The sg3_utils-1.42exe.zip file is a zip archive of Windows 32 bit executables made in a MinGW environment.
So, after downloading and extracting that archive, I was able to find the drives with the sg3_utils executables. But the syntax is a little different:
# command to identify the drives.
.\sg_scan -s
That will find the drives and give the disk number in the format of PD<Int>
, IE PD1
. So, with this information we can using PowerShell Jobs and format and rewrite the block size of all the drives at the same time.
# Create an array of the PD numbers and pipe them to the Start-Job command.

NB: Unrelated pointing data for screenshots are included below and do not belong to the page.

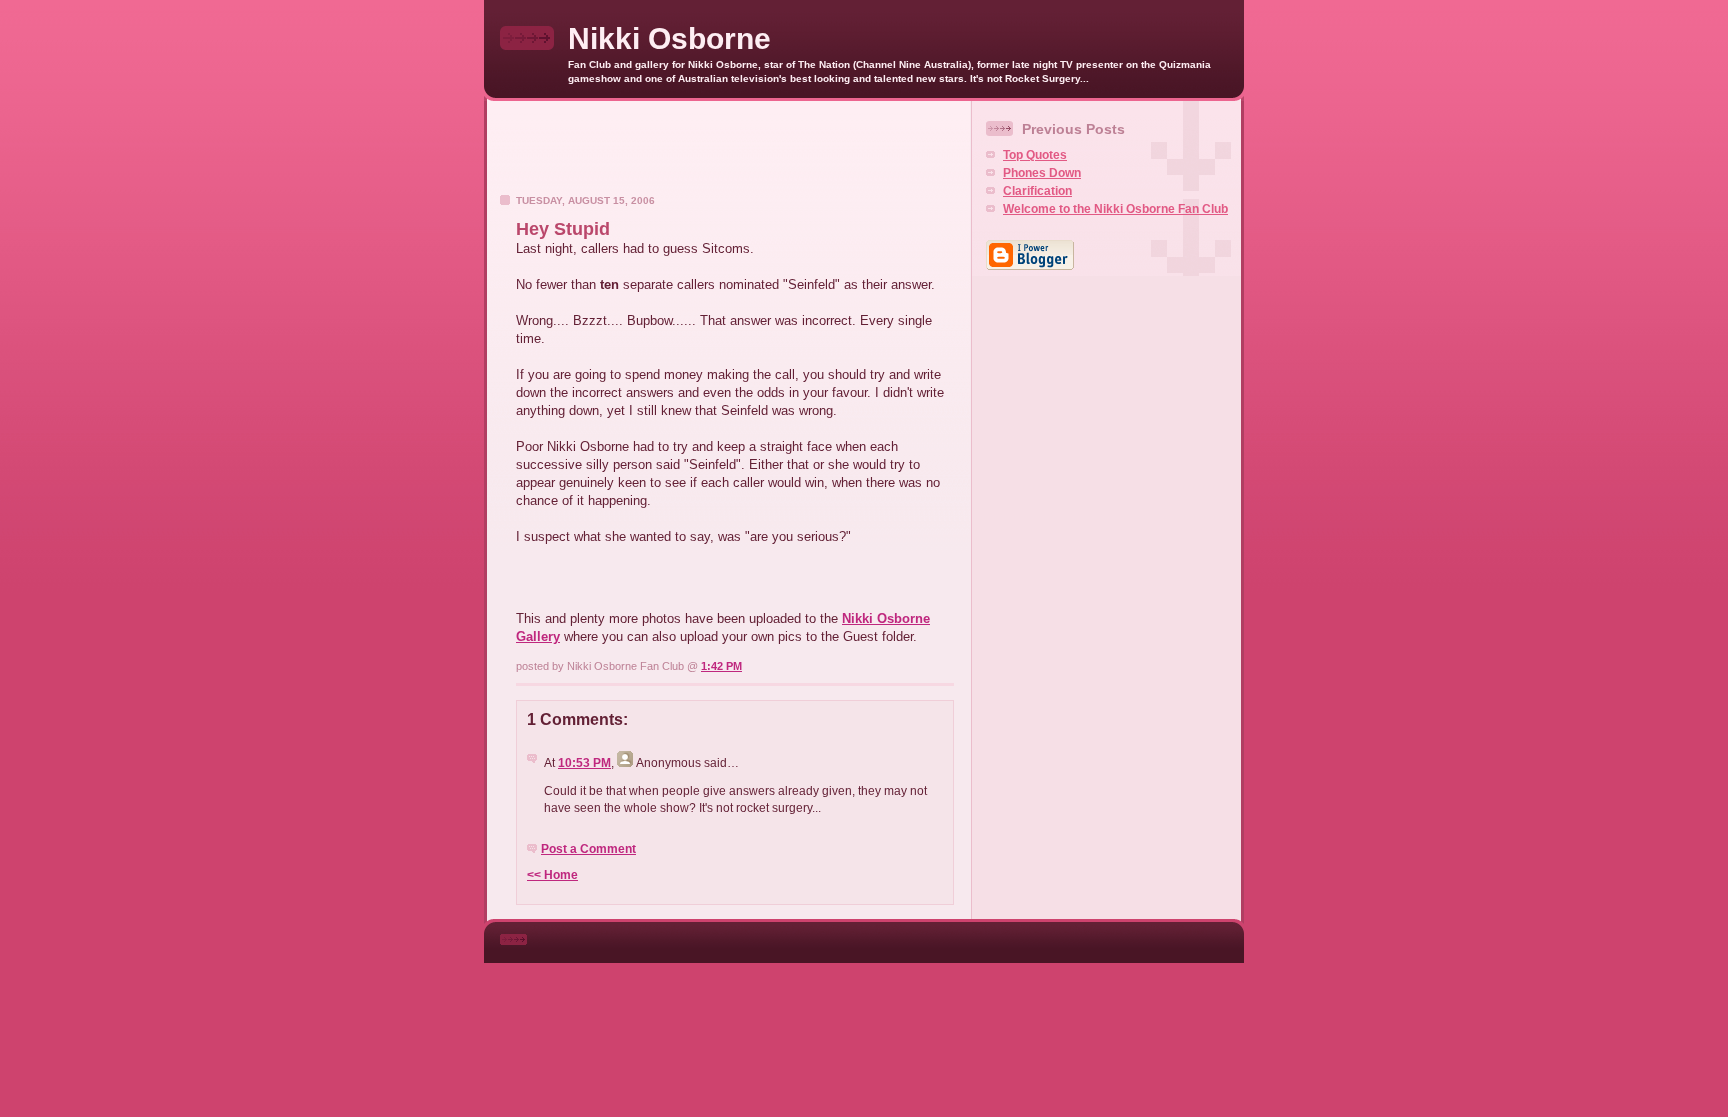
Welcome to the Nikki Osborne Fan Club (1115, 209)
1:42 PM (721, 666)
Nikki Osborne (669, 38)
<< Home (552, 875)
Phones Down (1042, 173)
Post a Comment (588, 849)
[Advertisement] (729, 153)
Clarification (1037, 191)
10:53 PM (584, 763)
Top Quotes (1035, 155)
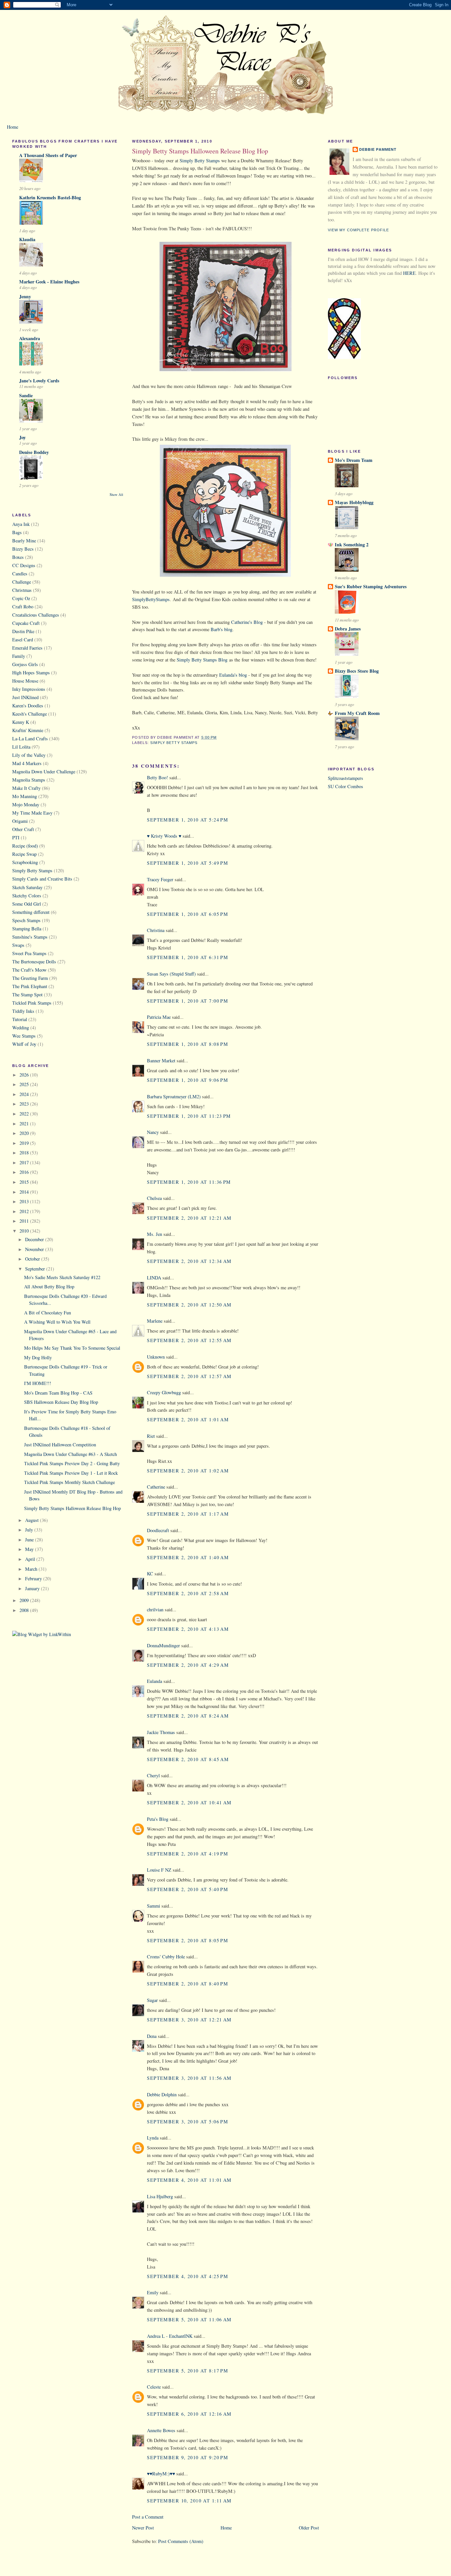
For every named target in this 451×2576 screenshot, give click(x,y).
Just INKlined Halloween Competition (60, 1444)
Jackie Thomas (161, 1732)
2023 (24, 1104)
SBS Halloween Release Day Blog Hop (61, 1402)
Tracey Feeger (160, 879)
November (35, 1249)
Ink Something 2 (351, 544)
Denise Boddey (34, 452)
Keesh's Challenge (29, 714)
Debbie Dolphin (162, 2094)
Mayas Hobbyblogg (354, 502)
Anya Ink (21, 524)
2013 (24, 1201)
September (35, 1269)
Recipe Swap (24, 854)
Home (12, 127)
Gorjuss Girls (25, 664)
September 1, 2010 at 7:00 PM (187, 1001)
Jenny (25, 296)
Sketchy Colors (26, 895)
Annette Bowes (161, 2430)
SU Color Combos (345, 786)
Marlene (154, 1321)
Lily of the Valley (29, 755)
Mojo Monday (25, 804)
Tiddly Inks (23, 1011)
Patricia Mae (159, 1017)
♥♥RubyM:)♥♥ (161, 2473)
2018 (24, 1152)
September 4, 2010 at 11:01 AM (189, 2180)
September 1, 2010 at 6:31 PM (187, 957)
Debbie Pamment (378, 149)
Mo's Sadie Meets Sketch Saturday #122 (62, 1277)
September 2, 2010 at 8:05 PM (187, 1940)
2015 (24, 1182)
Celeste (154, 2387)
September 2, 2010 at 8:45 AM (188, 1759)
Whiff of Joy (24, 1044)
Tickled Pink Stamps (32, 1003)
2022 (24, 1114)
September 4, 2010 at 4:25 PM (187, 2276)
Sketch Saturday (27, 887)
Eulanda (154, 1681)
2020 (24, 1133)
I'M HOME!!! (37, 1383)
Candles (19, 573)
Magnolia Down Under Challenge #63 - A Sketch (70, 1454)
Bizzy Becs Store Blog (357, 670)
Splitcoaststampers (345, 778)
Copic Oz (21, 598)
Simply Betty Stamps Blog (202, 660)
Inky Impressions (28, 689)
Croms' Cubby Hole (166, 1956)
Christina (155, 930)
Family (18, 656)
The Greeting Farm (30, 978)
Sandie (26, 395)
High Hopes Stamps (31, 672)
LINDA (154, 1277)
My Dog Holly (38, 1357)
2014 (24, 1192)
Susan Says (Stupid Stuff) (171, 974)
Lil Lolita (21, 747)
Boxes (18, 557)
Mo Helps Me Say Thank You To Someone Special (72, 1348)
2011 (24, 1221)
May (30, 1549)
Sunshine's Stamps (30, 937)
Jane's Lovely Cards (39, 380)
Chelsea (154, 1198)
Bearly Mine (24, 540)
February (34, 1578)
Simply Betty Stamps (32, 870)
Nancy (153, 1132)
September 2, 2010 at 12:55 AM (189, 1340)
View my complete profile (358, 230)
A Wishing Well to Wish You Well (57, 1322)
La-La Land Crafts (30, 738)
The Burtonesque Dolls (34, 961)
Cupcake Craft (26, 623)
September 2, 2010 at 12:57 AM (189, 1376)
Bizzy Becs (23, 549)
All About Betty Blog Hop (49, 1286)
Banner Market (161, 1060)
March (32, 1569)
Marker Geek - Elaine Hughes (49, 281)
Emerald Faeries (27, 648)
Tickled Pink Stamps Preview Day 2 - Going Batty (72, 1463)
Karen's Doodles (27, 705)
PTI (15, 837)
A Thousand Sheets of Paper (48, 155)
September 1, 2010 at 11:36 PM (189, 1182)
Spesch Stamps (26, 920)
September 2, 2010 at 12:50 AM (189, 1305)
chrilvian (155, 1609)
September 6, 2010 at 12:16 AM (189, 2414)
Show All (116, 494)
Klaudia (27, 239)
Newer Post (143, 2528)
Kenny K (20, 722)
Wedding (20, 1027)
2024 (24, 1094)
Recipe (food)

(2..24) | %{ Start-Job -ScriptBlock { C:\sg_format.exe --format --fmtpinfo=0 --pfu=0 --size=512 --six -v "PD$($args[0])" } -ArgumentList $_ }
The --fmtpinfo=0 --pfu=0
removes the drive protection if there is any. Now, one downfall to using PSJobs, is that you cannot see the status of the format, but you can retrieve some data in two ways
Get-Job -Status Running
. This will tell you how many drives are still formating, but not give you the percentage..\sg_format -v PD<Int>
. Run the format executable with no arguments but -v
which is for verbose output.So, after a few hours, after all the drives had completed, I was able to run Get-PhysicalDisk
and actually see all the drives. However, they where still all CanPool: False
. I dug in a little bit deeper, Get-PhysicalDisk | ? BusType -eq "SAS" | select -First 1 *
(I used the bus type for the filter because my boot drive was a RAID). The output will have a CannotPoolReason
property, and its value was Insufficient Capacity. What, its 900GB, the minimum requirement for a drive to be part of a storage pool, is 4GB. After a quick search, it appears that if the disk has any RAID/Storage Pool/MBR/etc info on it, this error will occur. But there is a cmdlet to help fix it, Reset-PhysicalDisk
. So I ran the following: Get-PhysicalDisk | ? BusType -eq "SAS" | Reset-PhysicalDisk
. Took a few minutes, but after it completed, I ran Get-PhysicalDisk
and all the drives could be pooled! Success!
After all of this headache and frustration, I was able to finish the steps, create the cluster, create the storage pool, create the CSV and run a few VMs off of it. I had no idea there would this much that would go wrong, but hey it was one hell of a learning experience. Hopefully this post will help someone, somewhere.